#### Problem to work on
Check each line of the data for "folder", and copy the ones that have it.

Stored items
----
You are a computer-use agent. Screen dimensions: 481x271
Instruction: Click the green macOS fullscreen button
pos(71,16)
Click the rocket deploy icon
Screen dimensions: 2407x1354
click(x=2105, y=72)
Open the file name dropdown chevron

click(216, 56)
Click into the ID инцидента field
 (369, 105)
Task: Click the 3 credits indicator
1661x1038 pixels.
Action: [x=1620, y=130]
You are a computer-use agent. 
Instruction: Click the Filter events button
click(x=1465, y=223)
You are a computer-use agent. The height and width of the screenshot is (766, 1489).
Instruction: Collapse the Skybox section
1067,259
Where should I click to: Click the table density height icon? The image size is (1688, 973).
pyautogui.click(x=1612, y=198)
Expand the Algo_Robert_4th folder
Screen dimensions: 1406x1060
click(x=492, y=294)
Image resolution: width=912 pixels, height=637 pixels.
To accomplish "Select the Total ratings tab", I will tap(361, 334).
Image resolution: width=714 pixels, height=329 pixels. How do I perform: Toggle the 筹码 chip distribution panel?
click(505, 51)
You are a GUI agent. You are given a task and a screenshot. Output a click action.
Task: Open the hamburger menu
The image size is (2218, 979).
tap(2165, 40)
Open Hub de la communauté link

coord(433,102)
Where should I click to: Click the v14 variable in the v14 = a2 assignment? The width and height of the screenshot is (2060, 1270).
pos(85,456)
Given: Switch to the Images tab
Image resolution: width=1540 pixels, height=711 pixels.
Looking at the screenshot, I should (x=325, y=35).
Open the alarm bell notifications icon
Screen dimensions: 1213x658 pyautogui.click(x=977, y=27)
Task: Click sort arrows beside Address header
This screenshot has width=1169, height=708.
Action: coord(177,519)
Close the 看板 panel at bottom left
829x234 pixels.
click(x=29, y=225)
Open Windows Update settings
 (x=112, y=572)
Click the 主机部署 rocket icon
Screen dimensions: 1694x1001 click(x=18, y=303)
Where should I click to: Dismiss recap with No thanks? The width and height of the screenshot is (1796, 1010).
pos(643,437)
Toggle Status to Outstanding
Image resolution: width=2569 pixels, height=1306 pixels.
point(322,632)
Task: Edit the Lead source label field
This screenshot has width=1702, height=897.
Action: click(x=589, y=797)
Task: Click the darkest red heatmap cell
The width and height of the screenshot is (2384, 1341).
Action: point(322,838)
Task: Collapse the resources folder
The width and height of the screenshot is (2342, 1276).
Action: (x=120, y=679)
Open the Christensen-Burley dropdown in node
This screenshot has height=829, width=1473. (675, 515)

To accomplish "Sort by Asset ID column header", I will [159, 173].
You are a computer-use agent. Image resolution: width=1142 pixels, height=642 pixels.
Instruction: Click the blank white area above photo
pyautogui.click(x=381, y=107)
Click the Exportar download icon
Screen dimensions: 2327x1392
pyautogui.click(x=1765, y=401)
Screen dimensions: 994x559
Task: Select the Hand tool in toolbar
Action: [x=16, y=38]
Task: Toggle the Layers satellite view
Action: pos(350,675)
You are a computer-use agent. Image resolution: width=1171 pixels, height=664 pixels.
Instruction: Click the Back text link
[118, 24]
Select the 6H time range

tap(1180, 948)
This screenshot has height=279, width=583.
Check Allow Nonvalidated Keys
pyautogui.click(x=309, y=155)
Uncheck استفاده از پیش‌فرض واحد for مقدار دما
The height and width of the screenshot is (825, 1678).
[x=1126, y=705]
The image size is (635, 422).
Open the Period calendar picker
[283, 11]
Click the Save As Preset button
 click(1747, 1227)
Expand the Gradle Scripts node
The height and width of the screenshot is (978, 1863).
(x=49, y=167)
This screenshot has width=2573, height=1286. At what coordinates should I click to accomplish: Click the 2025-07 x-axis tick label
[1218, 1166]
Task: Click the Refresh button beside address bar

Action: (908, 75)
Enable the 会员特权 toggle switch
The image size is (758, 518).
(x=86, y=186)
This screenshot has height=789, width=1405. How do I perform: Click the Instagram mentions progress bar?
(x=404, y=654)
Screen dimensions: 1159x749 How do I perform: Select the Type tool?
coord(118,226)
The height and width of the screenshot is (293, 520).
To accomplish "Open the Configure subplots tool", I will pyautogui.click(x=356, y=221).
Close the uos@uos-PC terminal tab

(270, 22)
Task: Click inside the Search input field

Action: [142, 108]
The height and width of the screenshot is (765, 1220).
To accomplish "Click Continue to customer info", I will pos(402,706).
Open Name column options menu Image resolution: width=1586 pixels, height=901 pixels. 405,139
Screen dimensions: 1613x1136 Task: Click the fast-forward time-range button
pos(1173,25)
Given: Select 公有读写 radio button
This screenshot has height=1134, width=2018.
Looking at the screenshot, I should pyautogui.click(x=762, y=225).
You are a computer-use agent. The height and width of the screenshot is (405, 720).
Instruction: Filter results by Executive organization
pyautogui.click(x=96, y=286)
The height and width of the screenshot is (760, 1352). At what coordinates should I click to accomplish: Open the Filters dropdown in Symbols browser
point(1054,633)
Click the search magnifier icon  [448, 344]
----
#### Result of this task
Expand the Algo_Robert_4th folder
Task: Collapse the resources folder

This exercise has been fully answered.